ANNAPOLIS, Md. — Scientists have found that, over time, treated oil and gas wastewater is leaving radioactive deposits in the stream beds where it is released.

A team of Duke University researchers has found highly elevated levels of radium in the mud where three Pennsylvania treatment plants release wastewater.

That's even after the water is treated to greatly reduce its radioactivity, says Avner Vengosh, professor of geochemistry and water quality at Duke University, who led the research team.

"We found that, indeed, there is a large enrichment of radioactive elements in those stream sediments," he says. "It's about 600 times the level that we found in upstream."

The industry points out that the brine and other water from oil and gas wells contain some naturally occurring radioactive elements, but only very low levels. Vengosh and his team have been focusing on the ways these elements become concentrated in stream beds.

Vengosh notes the treated wastewater was from conventional oil and gas wells - not fracking wells, although he says the Duke researchers have found similar issues where fracking wastewater had been released. He says Pennsylvania stopped the release of treated water from fracking operations some years ago.
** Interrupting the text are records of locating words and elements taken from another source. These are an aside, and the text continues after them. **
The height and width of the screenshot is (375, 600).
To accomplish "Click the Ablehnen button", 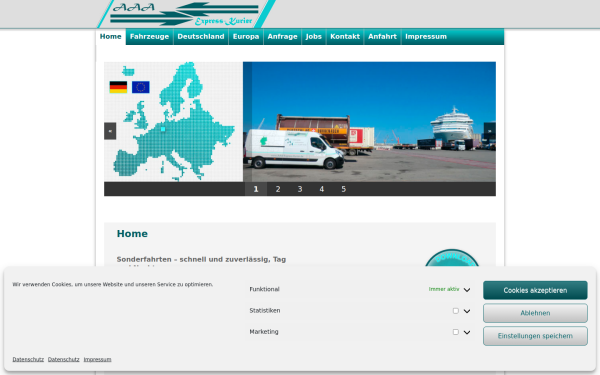I will pyautogui.click(x=535, y=313).
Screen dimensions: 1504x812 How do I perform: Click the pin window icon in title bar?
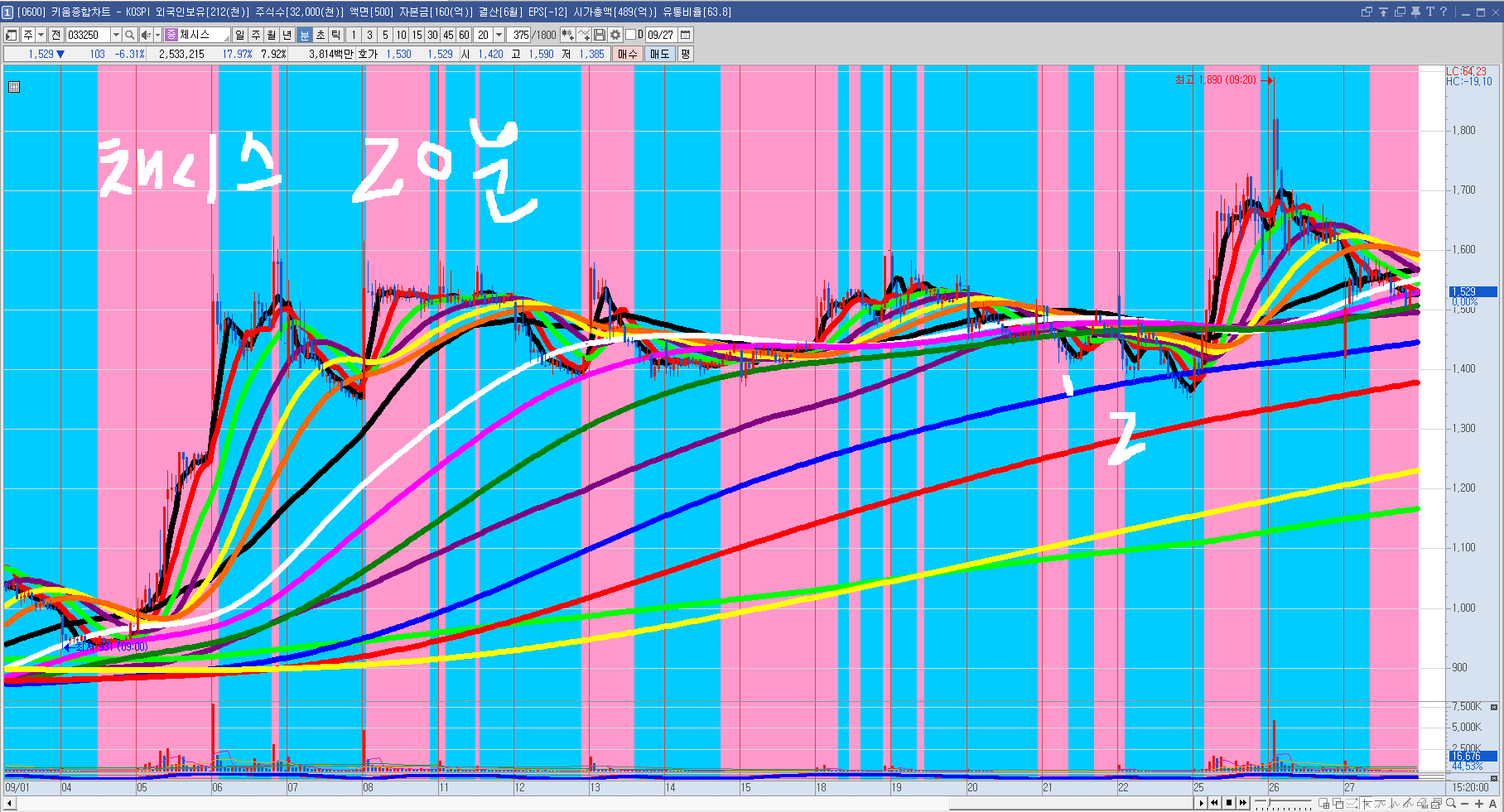pyautogui.click(x=1415, y=12)
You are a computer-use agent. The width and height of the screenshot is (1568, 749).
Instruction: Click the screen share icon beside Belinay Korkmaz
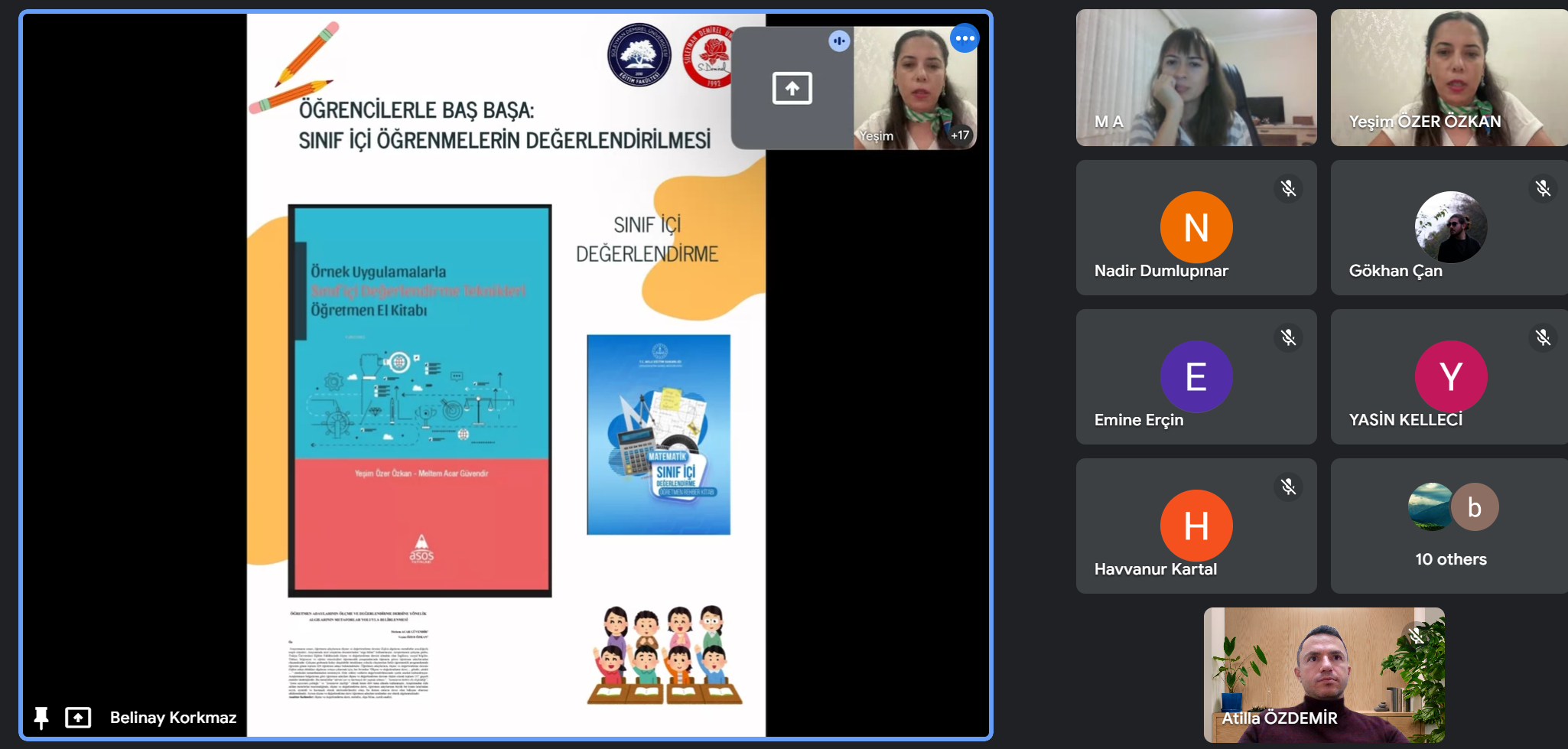click(78, 718)
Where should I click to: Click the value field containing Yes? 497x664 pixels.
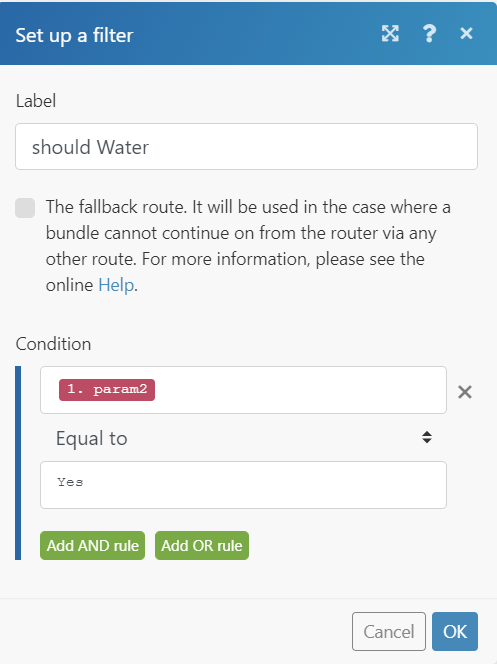click(x=243, y=485)
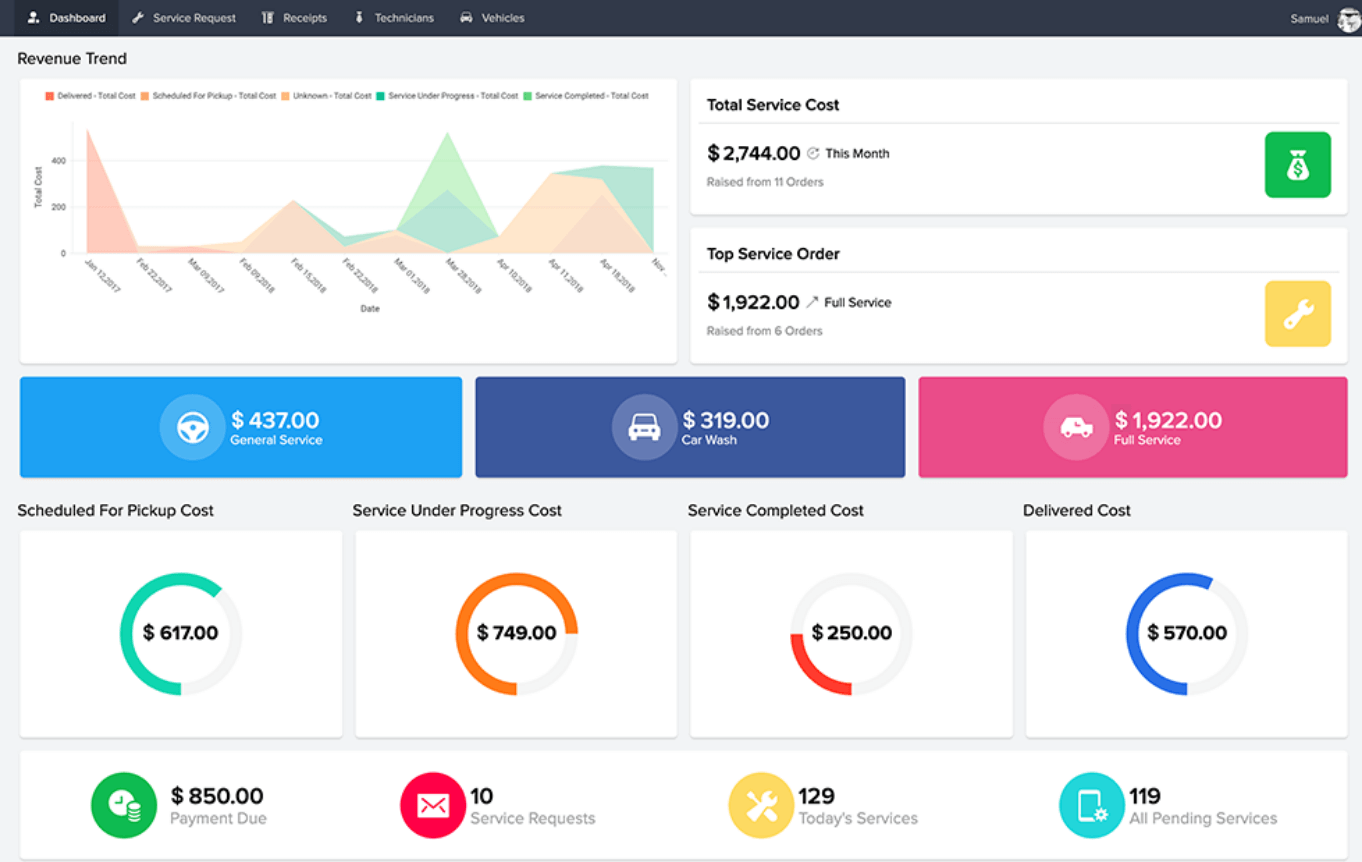Click the Car Wash car icon
Viewport: 1362px width, 862px height.
[644, 427]
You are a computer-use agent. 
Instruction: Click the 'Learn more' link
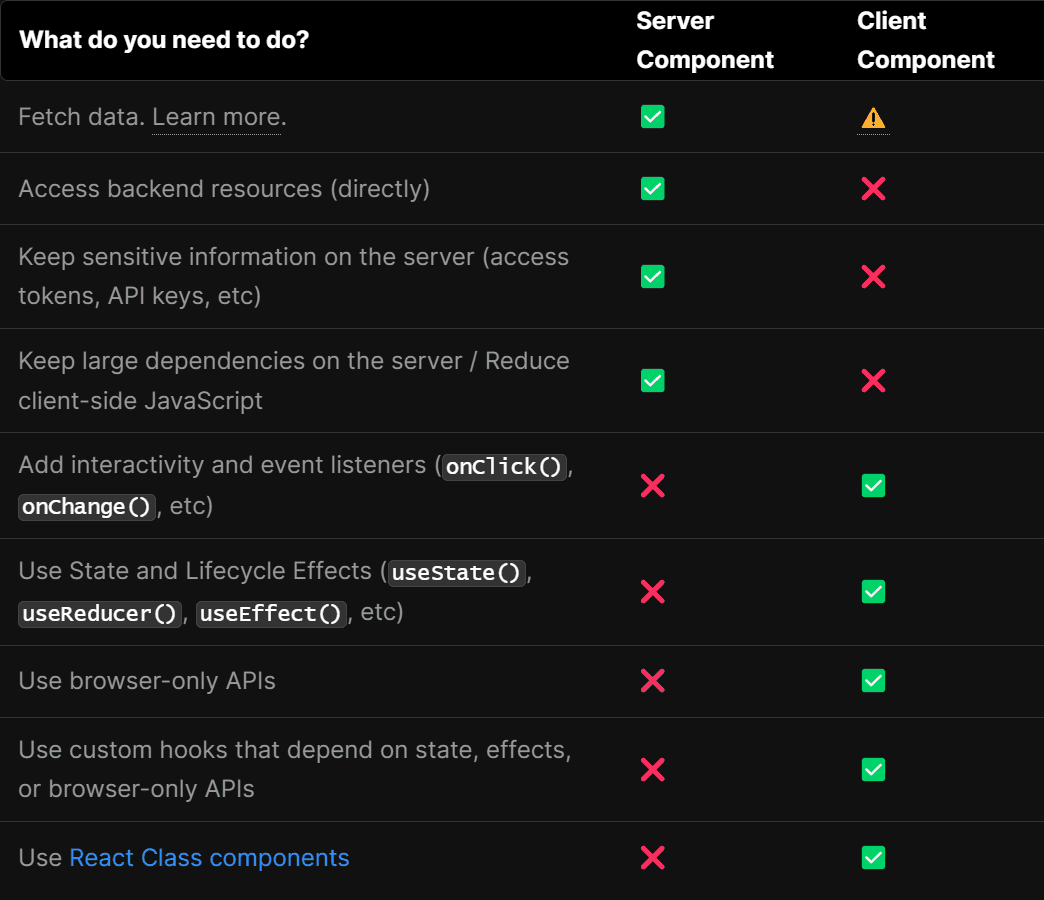tap(216, 117)
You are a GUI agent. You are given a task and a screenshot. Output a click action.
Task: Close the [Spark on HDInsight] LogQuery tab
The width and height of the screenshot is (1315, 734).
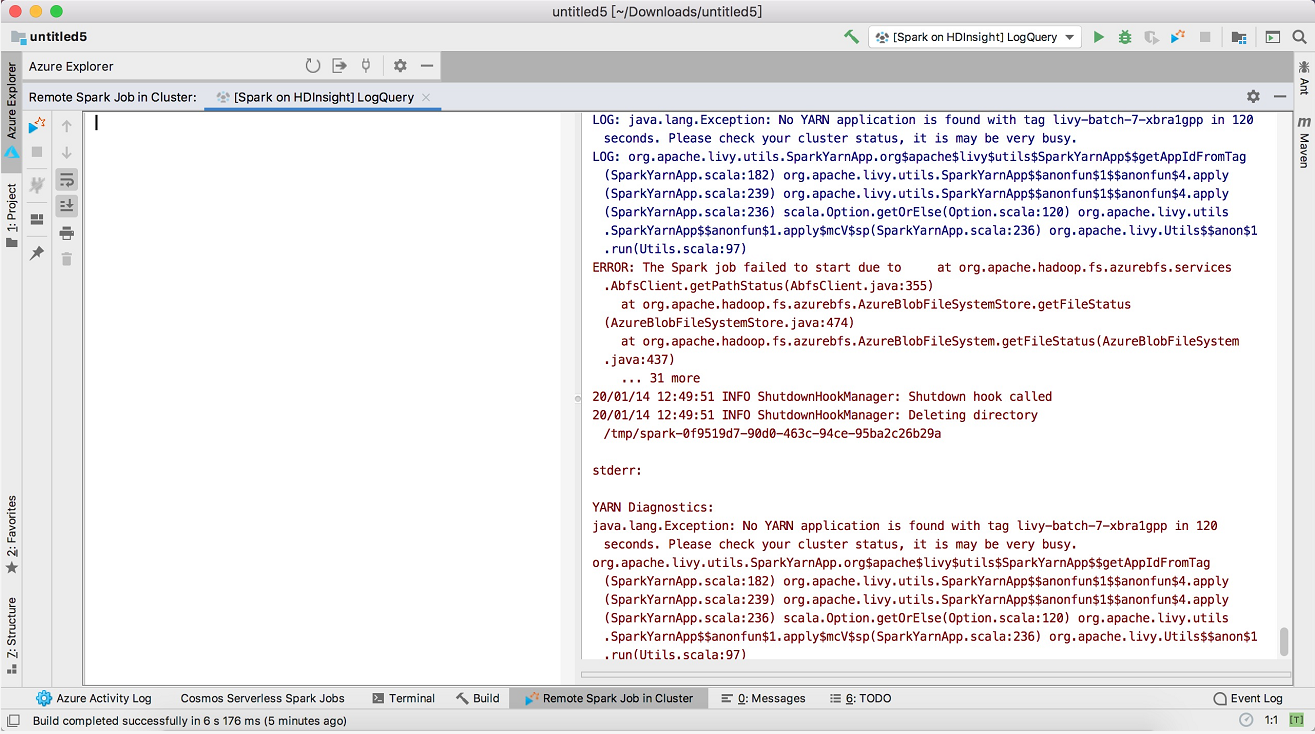(426, 97)
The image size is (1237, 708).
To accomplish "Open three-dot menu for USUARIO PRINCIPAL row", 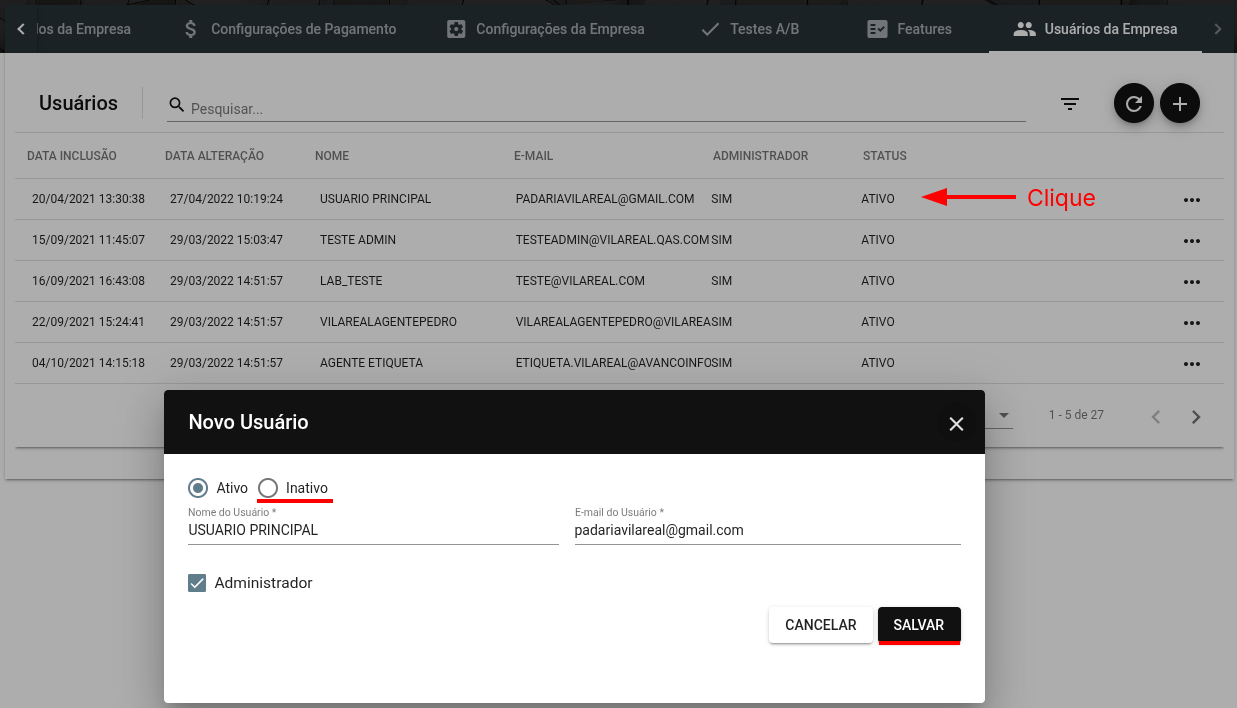I will [x=1191, y=200].
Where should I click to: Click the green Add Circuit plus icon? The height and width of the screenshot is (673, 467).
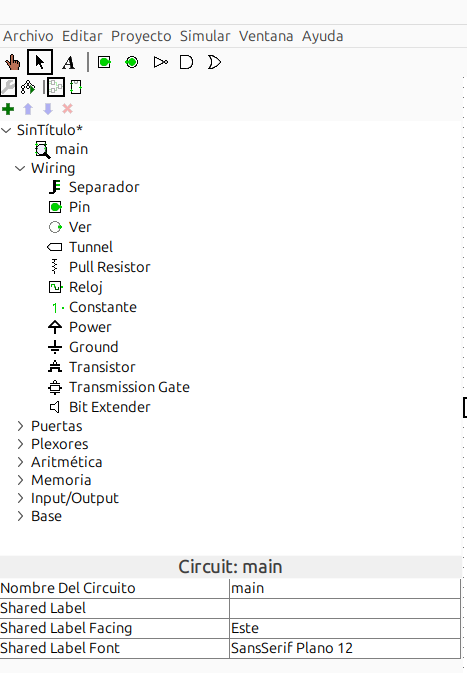tap(8, 109)
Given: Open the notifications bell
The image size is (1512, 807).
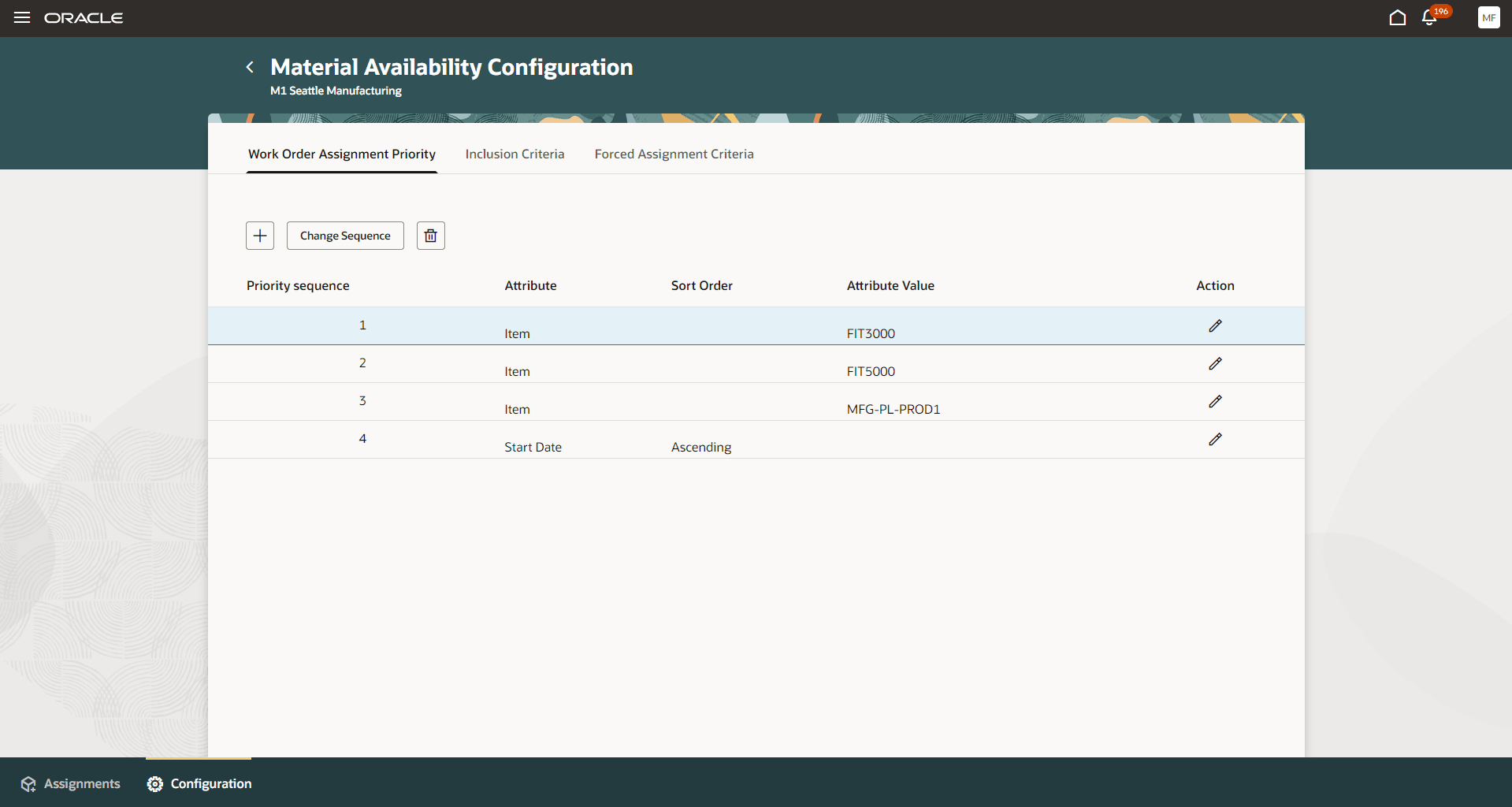Looking at the screenshot, I should [1428, 17].
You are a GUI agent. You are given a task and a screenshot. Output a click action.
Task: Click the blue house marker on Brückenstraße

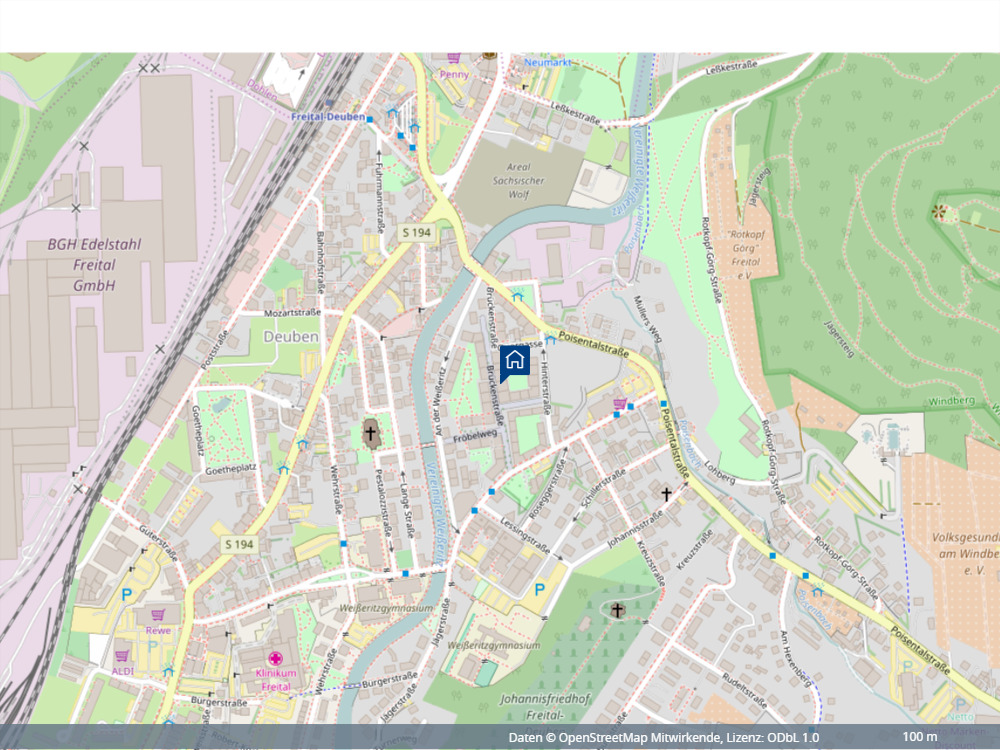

He also notes one troubling issue is how high these concentrations can get - as high as ten times the radioactivity of low-level radioactive waste from, say, a hospital or power plant.

"So they are exceeding the level that this site should be defined as a low radioactive disposal site," he explains. "Obviously, they are not; it's the middle of a stream in Pennsylvania."

He says most of the nation's oil and gas brine is injected into deep disposal wells, although the geology in Pennsylvania often makes that impossible. Vengosh says treating the wastewater isn't enough.

"I don't think there is a direct human health risk immediately from those sites," he notes. "But there is a chronic contamination of the environment. Even the treatment, it's not sufficient to address this problem."

Oil and gas wastewater is sometimes used to melt the ice on roads. Vengosh says that also may not be safe.